Use the steel man technique to persuade people who disagree with you

A man in armor.
To steel man is to create a version of your opponent’s argument that’s even stronger than their own.
If your visitors have objections, you need to present counterobjections. However, it’s not enough to present the counterobjections straight.

The solution comes from two (similar) approaches:

Approach 1: Steel manning

The philosopher Daniel Dennett outlines an effective process for arguing with someone who has opposing views:

(1) Attempt to re-express the other person’s position so clearly, vividly, and fairly that they say, “Thanks, I wish I’d thought of putting it that way.”

(2) List any points of agreement (especially if they are not matters of general or widespread agreement).

(3) Mention anything you have learned from your target.

(4) Only then are you permitted to say so much as a word of rebuttal or criticism.

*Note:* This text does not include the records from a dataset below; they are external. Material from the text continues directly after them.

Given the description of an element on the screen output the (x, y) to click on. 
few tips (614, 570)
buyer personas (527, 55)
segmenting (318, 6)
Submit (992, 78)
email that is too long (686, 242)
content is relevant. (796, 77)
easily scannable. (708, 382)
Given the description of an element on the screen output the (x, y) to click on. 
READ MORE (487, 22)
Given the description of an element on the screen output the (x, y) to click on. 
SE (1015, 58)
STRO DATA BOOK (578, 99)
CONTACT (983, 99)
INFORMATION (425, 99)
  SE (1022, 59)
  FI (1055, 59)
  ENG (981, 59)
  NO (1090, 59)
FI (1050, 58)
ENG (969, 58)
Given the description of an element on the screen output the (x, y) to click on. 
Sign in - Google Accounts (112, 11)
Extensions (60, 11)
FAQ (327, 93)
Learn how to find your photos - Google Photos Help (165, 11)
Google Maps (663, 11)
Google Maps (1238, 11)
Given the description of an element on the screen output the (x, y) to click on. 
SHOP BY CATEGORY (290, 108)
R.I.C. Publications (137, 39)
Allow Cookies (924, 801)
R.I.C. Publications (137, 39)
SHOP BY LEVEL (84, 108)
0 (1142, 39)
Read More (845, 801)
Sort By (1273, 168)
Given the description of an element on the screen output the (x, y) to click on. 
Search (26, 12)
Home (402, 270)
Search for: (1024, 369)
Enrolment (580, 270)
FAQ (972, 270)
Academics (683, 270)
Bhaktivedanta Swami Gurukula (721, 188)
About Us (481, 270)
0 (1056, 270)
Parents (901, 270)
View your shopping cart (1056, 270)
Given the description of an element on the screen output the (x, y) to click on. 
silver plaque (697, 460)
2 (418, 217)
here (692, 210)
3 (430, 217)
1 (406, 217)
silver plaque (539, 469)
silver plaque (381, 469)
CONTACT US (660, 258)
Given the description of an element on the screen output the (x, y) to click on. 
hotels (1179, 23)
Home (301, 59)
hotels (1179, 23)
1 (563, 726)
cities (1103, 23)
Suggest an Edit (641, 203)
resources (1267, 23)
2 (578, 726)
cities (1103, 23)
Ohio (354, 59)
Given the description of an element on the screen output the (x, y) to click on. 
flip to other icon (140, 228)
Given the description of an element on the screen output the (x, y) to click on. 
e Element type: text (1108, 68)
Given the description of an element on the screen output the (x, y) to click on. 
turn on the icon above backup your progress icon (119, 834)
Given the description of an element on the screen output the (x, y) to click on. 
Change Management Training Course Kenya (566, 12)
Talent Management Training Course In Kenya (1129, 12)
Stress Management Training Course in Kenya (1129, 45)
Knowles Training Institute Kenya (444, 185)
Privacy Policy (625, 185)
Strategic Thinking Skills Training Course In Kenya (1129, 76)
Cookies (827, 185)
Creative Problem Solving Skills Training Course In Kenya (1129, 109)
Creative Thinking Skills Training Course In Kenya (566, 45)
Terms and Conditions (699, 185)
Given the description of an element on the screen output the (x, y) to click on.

The first step of Dennett’s approach has been called steel manning. It’s the opposite of strawmanning, in which you misrepresent the other person’s position or argument so you can easily defeat it. In contrast to a strawman, a steel man is an improved form of the other person’s views—one that’s harder to defeat.

Approach 2: Feel–felt–found

Dennett’s approach overlaps with the “feel–felt–found” technique that is taught in many customer-support call centers:

  1. Demonstrate that you understand how the other person feels.
  2. Then, describe how you (or someone else) once felt the same as the other person does.
  3. Finally, describe how your mind (or someone else’s) was changed, and what you instead found to be true.

How to apply the above approaches to conversion

The approaches above may sound subtle, but they are powerful.

In both of them, you don’t just present your counterobjection straight. (You don’t just say, “You’re wrong. Here’s the right answer.”)

Instead, you first demonstrate that you understand the other person’s objection, you demonstrate that it’s valid, and then you explain why your counterobjection is a level of thinking deeper, not shallower, than the other person’s. (You effectively say, “I understand what you think, and why, but if you think further…”) This approach allows the other person to save face and not have to backtrack their thinking (which no one likes to do). At no point are they proven wrong; they just arrive at your verdict through extended thinking.

(Note that you’d get nowhere trying to strawman your visitors’ views. Your visitors would simply think, “You don’t understand me.” Strawmanning only works by misrepresenting a third party’s position. You could, of course, do that with your competitor’s arguments. But that’s not defensible, and the best persuasion is defensible.)

So, if your visitors have objections, don’t just contradict them. And certainly don’t ignore them. Address the elephant in the room. Explain why their current thinking is valid. Empathize with why they were reasonable in arriving at those conclusions. And then show them the additional thinking that leads from their conclusions to yours.